Mais il me faut aller plus loin. Au-delà de mes convictions personnelles, ma nomination comme membre de la Haute instance pour la sauvegarde de la révolution, de la réforme politique et de la transition démocratique a valeur de symbole : ce que la Tunisie démocratique veut dire, au travers de mon nom, c’est que les membres de cette instance sont tous des citoyens à part entière, sans quelque distinction que ce soit. Cela gêne ceux qui voudraient que les juifs ne soient nulle part chez eux dans le monde arabe, qui nient la profondeur de notre histoire commune malgré tous les orages qui l’ont traversée.

Doit-on, pour autant, refuser de voir la réalité ? Oui, l’antisémitisme existe dans notre pays, comme dans bien d’autres. Oui, quelques dizaines de fanatiques ont manifesté publiquement le leur dans les rues de Tunis. Il faut les combattre. Comme il faut combattre partout les manifestations de haine de l’autre, d’où qu’elles viennent. Comme on voudrait que soit plus énergiquement combattu le racisme anti-arabe qui ne cesse de prospérer en Israël.

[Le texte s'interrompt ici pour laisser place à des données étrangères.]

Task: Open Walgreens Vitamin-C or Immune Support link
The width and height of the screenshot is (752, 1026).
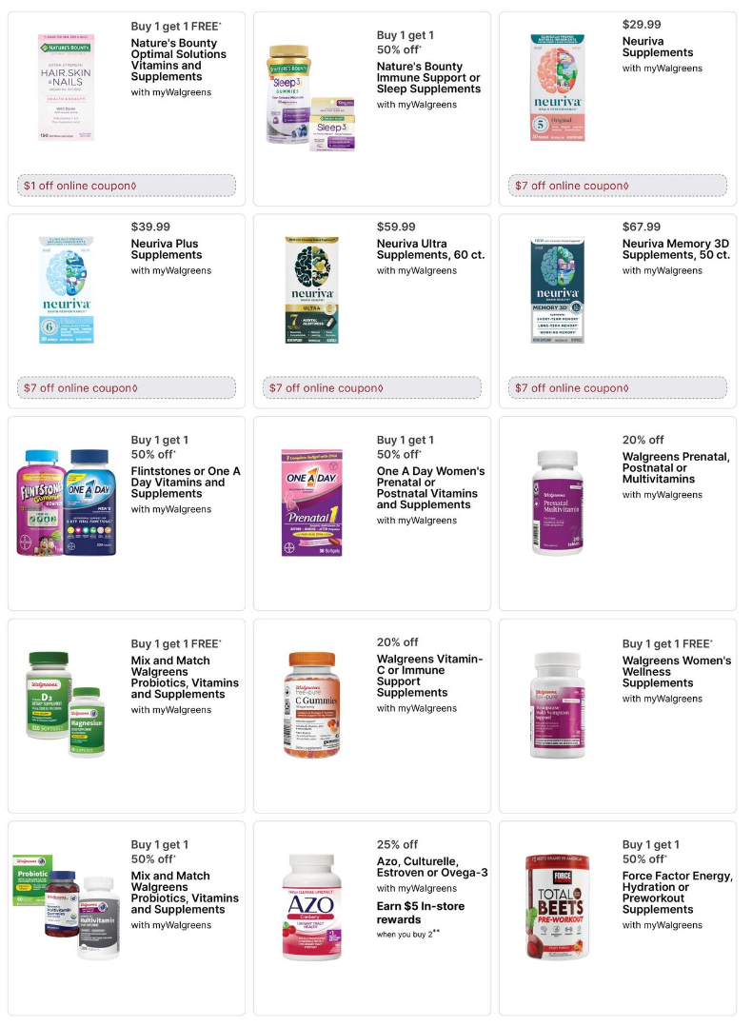Action: [x=430, y=676]
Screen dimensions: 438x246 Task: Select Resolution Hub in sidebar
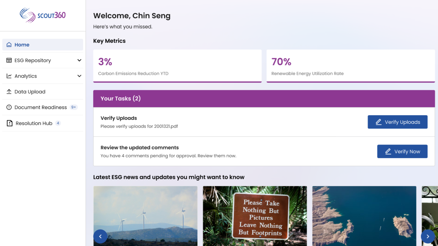[34, 123]
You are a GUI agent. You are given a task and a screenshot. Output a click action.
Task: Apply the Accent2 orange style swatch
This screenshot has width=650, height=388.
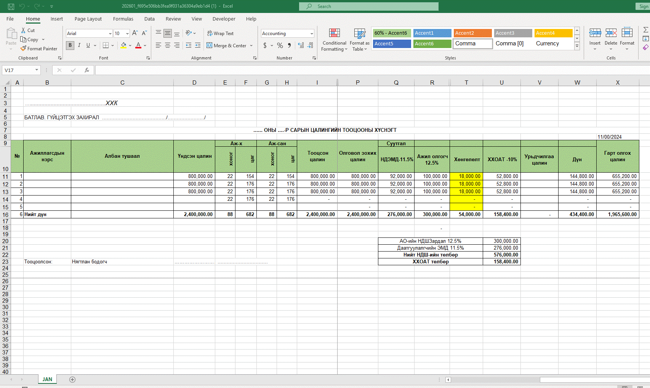pos(472,33)
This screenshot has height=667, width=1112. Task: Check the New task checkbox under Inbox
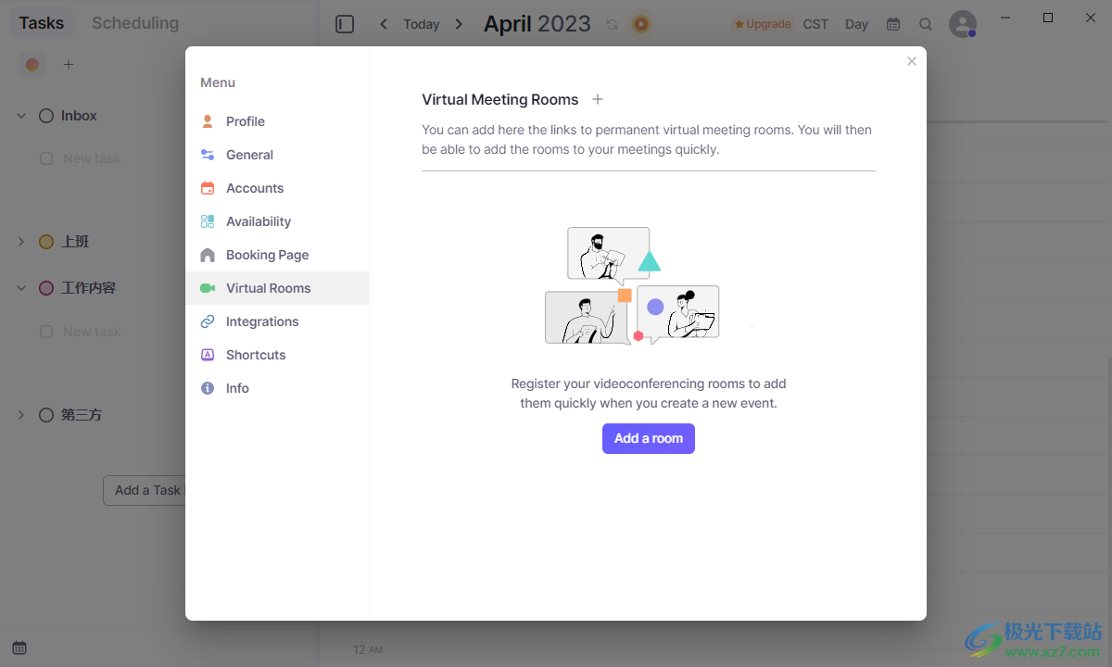tap(46, 158)
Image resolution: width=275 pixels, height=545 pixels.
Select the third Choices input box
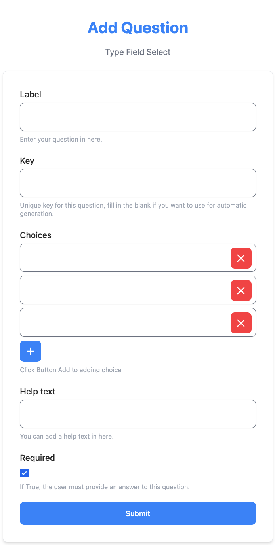125,322
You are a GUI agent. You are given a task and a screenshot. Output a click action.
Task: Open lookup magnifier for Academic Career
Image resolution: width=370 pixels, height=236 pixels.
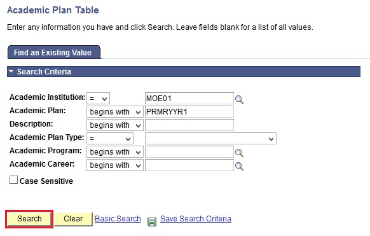tap(239, 166)
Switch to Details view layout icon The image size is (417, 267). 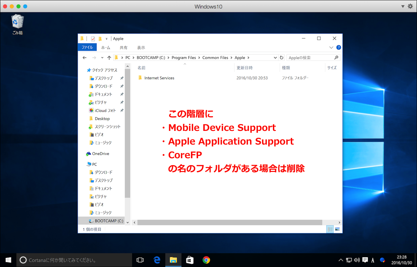(330, 229)
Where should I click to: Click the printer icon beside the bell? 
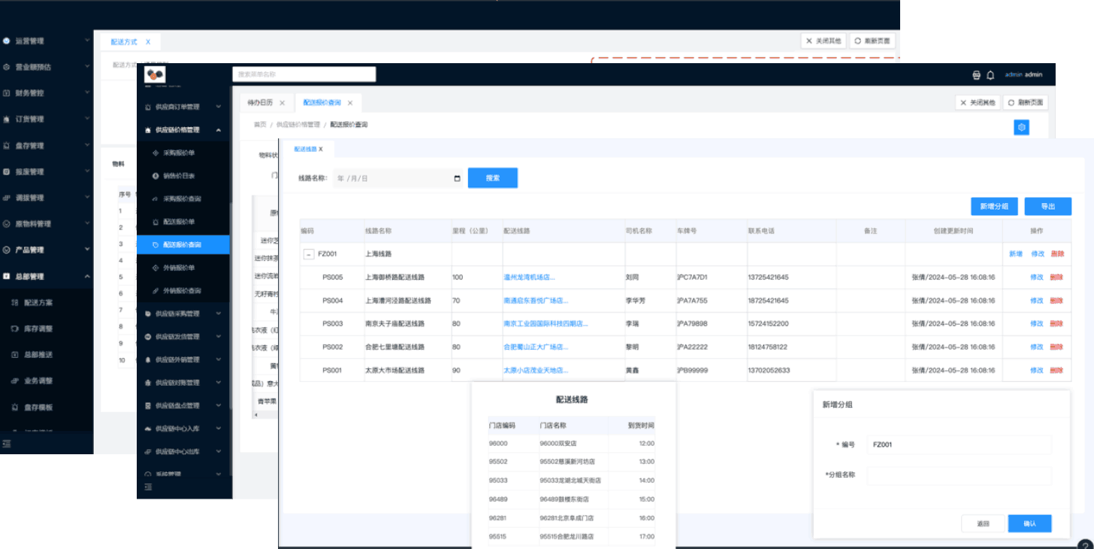click(976, 75)
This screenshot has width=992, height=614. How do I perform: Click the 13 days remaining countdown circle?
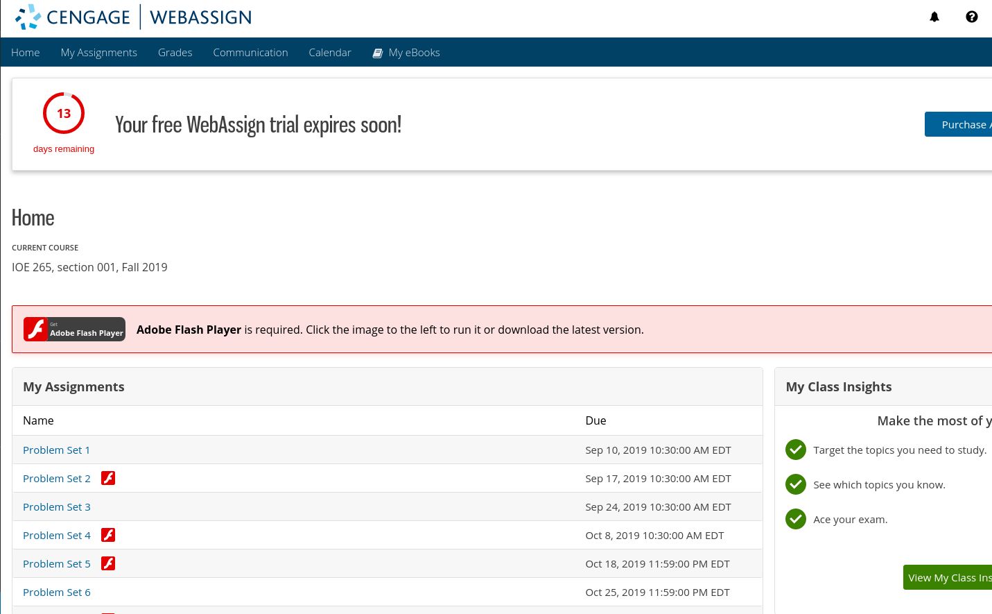click(x=64, y=113)
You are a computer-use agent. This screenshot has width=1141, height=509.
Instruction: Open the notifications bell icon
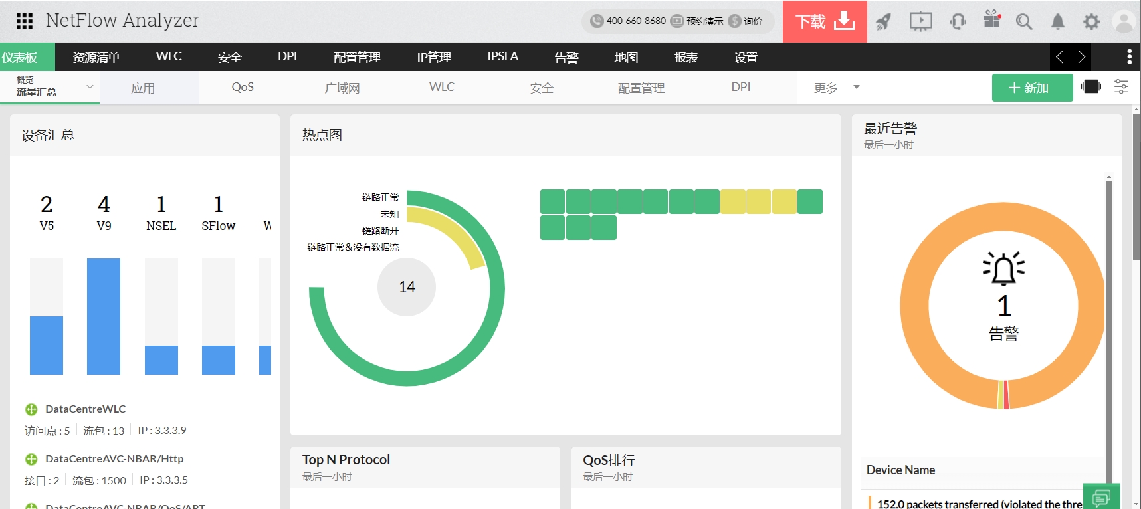1057,21
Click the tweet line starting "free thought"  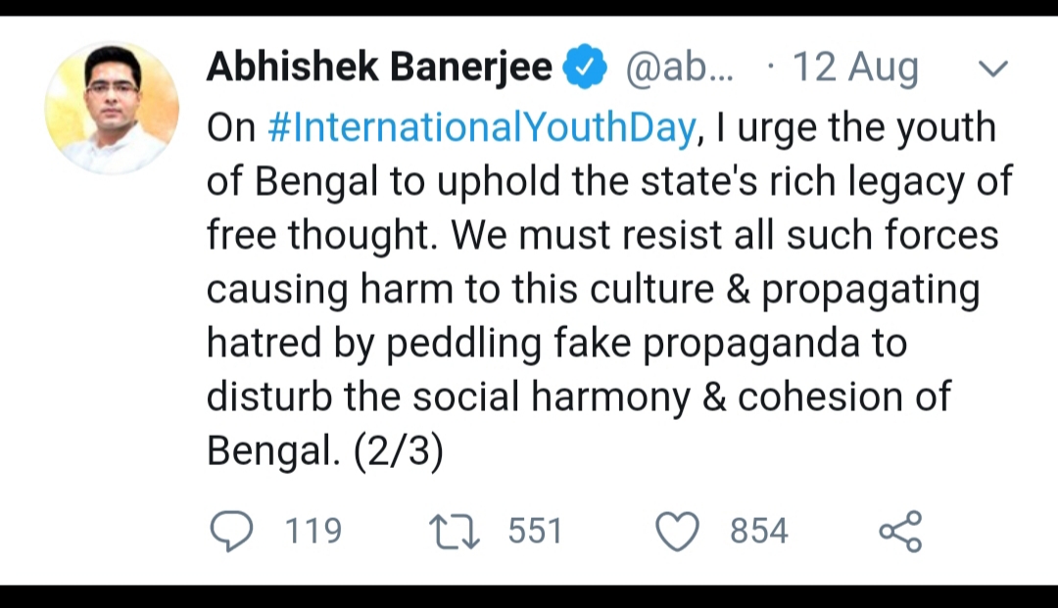pyautogui.click(x=602, y=236)
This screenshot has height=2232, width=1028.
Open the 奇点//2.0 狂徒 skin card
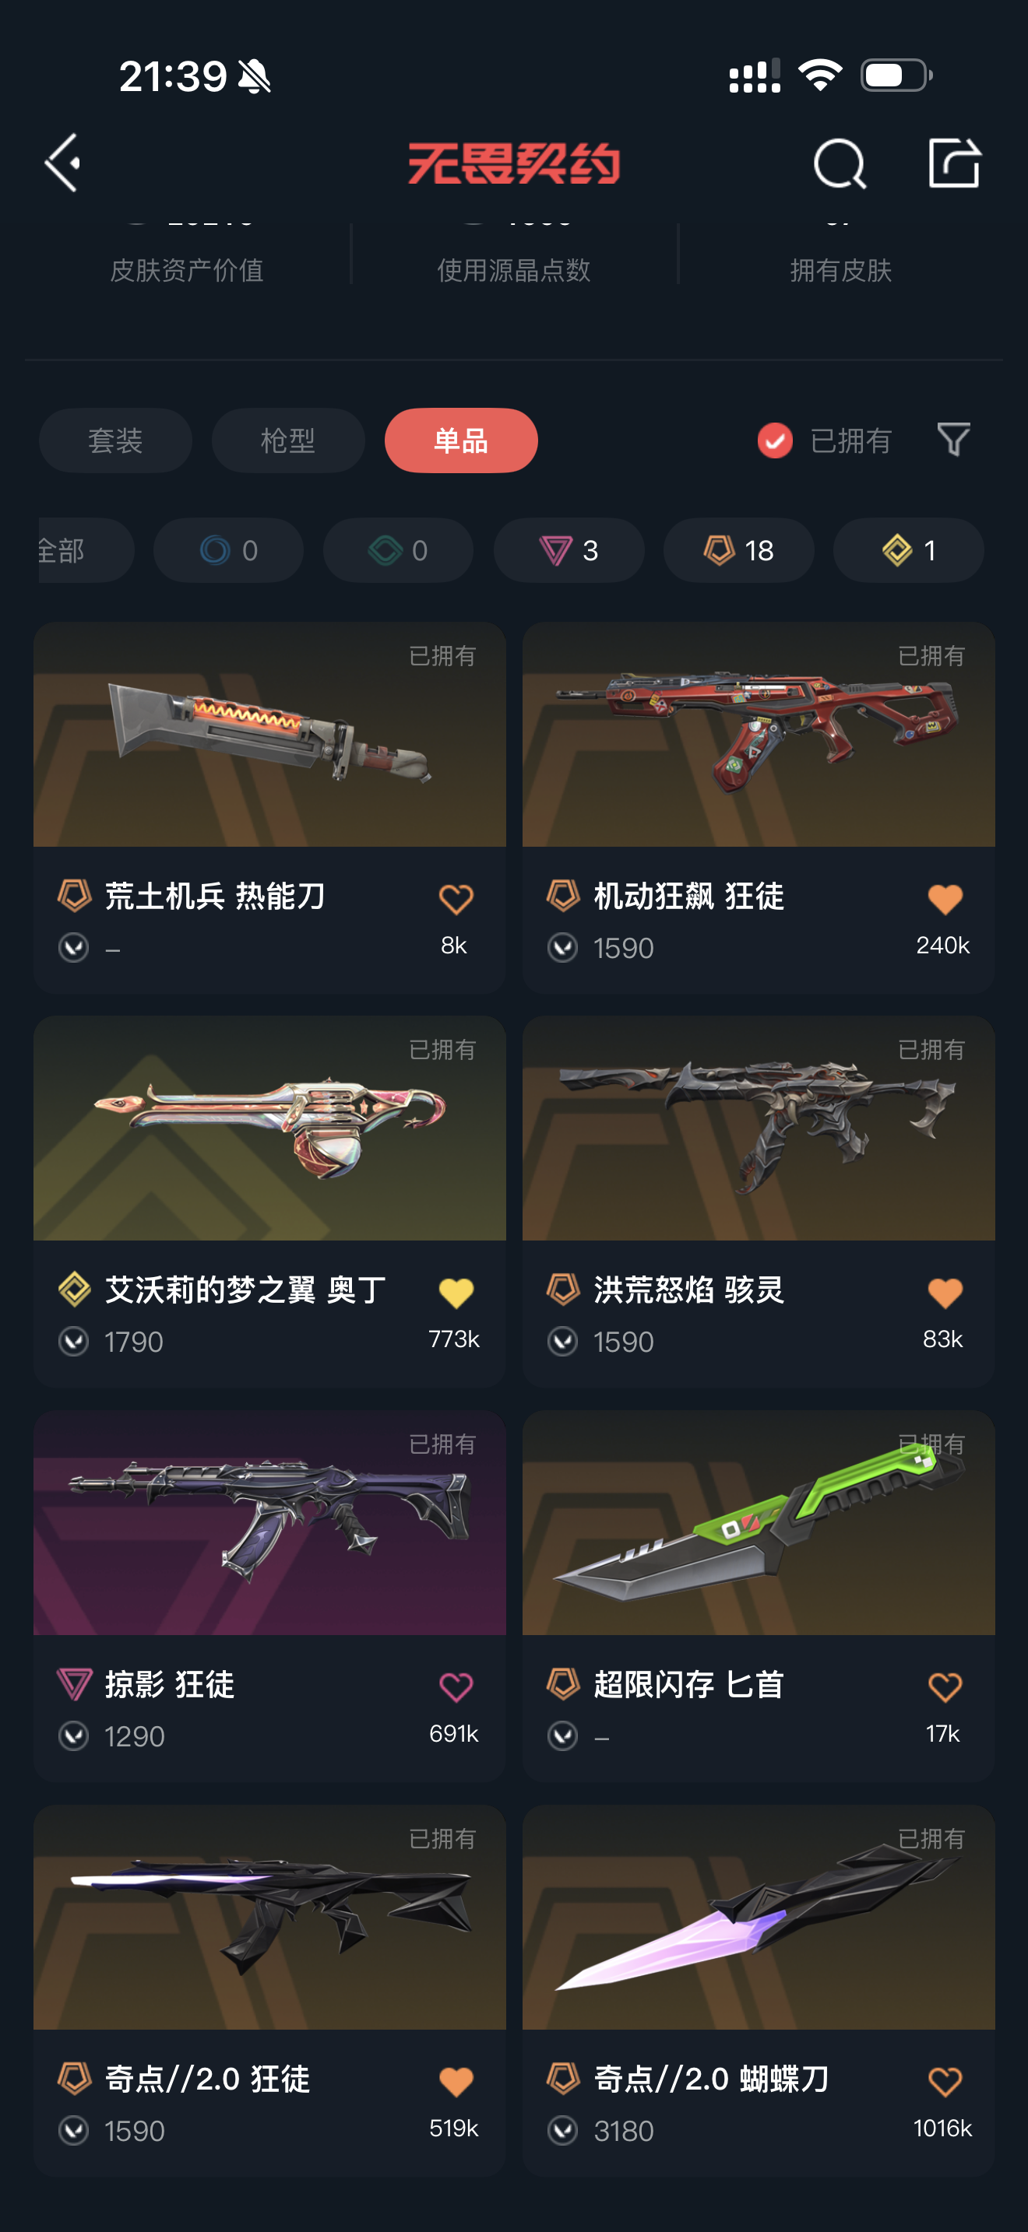270,1990
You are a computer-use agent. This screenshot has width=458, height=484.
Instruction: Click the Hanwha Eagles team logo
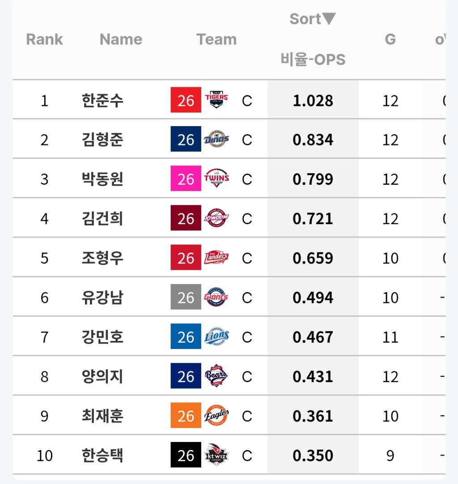click(x=216, y=415)
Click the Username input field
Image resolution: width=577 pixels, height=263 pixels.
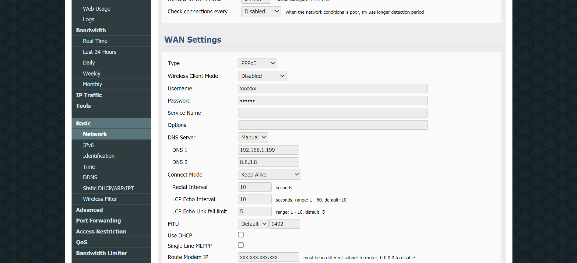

Que les dirigeants israéliens cessent donc d’instrumentaliser les juifs du monde au profit de leur inadmissible politique vis-à-vis du peuple palestinien privé de pays et de leurs compatriotes arabes dépouillés des attributs d’une pleine citoyenneté. Qu’ils agissent enfin pour faire taire leurs propres mouvements extrémistes. Que les Israéliens soient plus nombreux à se battre contre un racisme qui gangrène leur société. Et qu’ils sachent qu’il y a bien plus de démocrates tunisiens qu’ils ne le pensent, pour lutter ici, en Tunisie, contre un fléau dont elle n’a pas le monopole.